Runc Container Escape Vulnerabilities (CVE-2025-31133 et al.) In-Depth Analysis


1. Executive Summary

In November 2025, the security community disclosed three critical vulnerabilities affecting runc: CVE-2025-31133, CVE-2025-52565, and CVE-2025-52881. Together, these vulnerabilities form a serious vulnerability cluster, with their core exploiting runc’s privileged operations on the Linux /proc filesystem (procfs) during container lifecycle management.

These three vulnerabilities cover different flaws in runc, but their ultimate goal is the same: abuse the runc process running as root on the host to write data to sensitive “gadgets” in the host’s /proc filesystem.
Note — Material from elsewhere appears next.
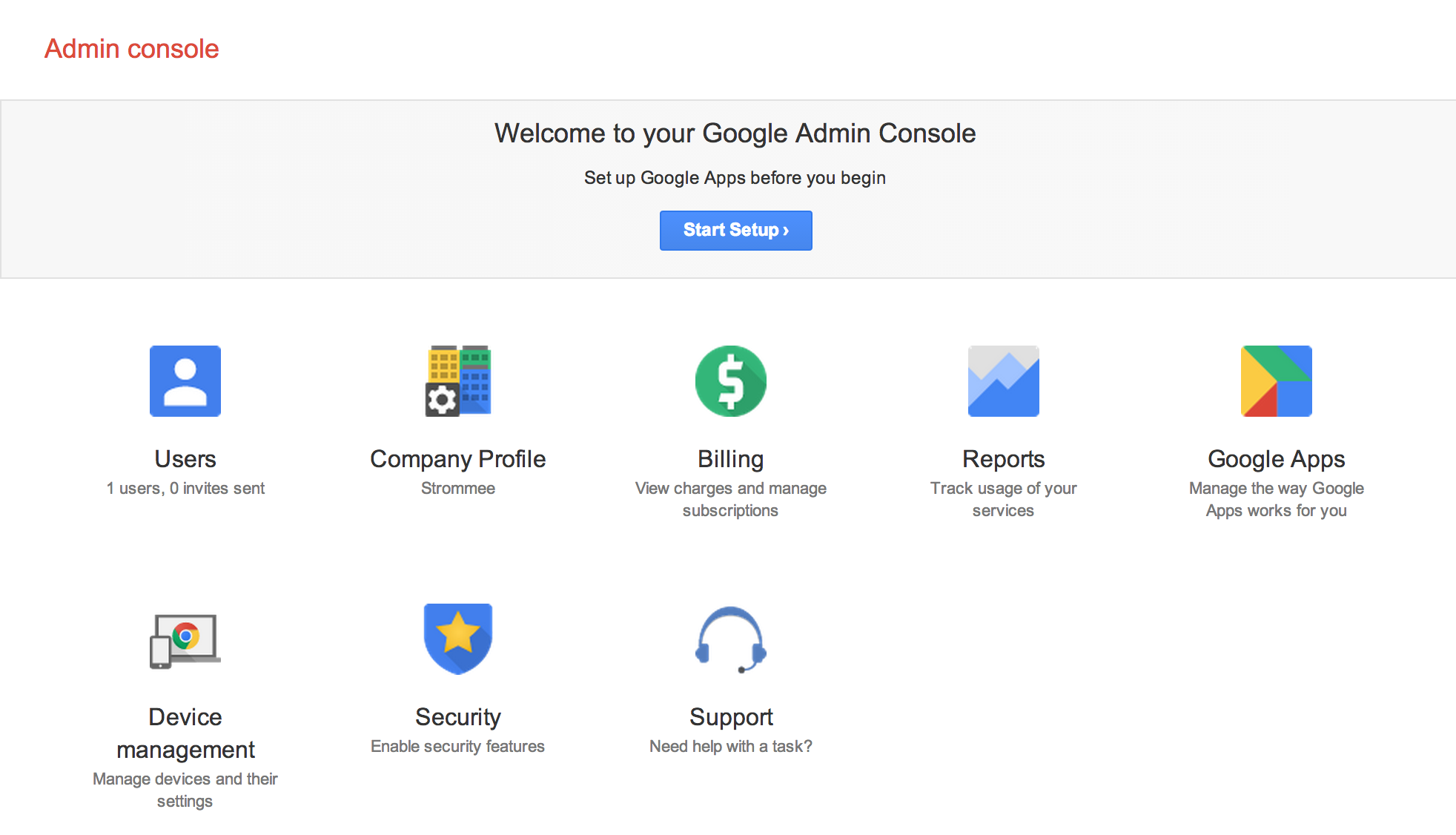The width and height of the screenshot is (1456, 835).
Task: Click "Need help with a task?" text
Action: tap(731, 747)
Successful exploitation can lead to catastrophic consequences, including complete container escape (achieving root-privileged remote code execution on the host) or host Denial of Service (DoS) (by triggering a kernel panic).

2. The Common Attack Vector: /proc

To deeply understand the severity of these vulnerabilities, we must first deconstruct their common attack target: the Linux /proc filesystem (procfs).

procfs is not a real filesystem stored on disk. It is a pseudo-filesystem that serves as a dynamic interface to Linux kernel data structures and runtime configuration parameters. Write operations to specific “files” in procfs are actually calls to kernel functions or modifications to the kernel’s live state.

During the standard container creation process, the runc process runs with full root privileges in the host namespace before the container namespace setup is complete. This means the runc process has unrestricted read/write access to the host’s procfs. The common core of these three vulnerabilities is hijacking this privileged access of the runc process, tricking it into writing data to attacker-chosen procfs paths.

Core Attack “Gadgets”

Attackers primarily target two high-value procfs write targets, known as “gadgets”:

  1. Gadget 1: /proc/sys/kernel/core_pattern (Achieving RCE)
  • Mechanism: This file controls how the Linux system handles core dumps when a process crashes. If the file’s content starts with a pipe character |, the kernel interprets the following string as a path to an executable program. When a process crashes, the kernel will execute this program with root privileges (because coredump handling is performed by the kernel and doesn’t belong to any user namespace), passing the coredump data as standard input.
  • Exploitation: The attacker simply overwrites this file with content like |/path/to/malicious/script (where the script is located on a mount point accessible to the container), then triggers any process crash within the container to achieve arbitrary code execution (RCE) with root privileges on the host.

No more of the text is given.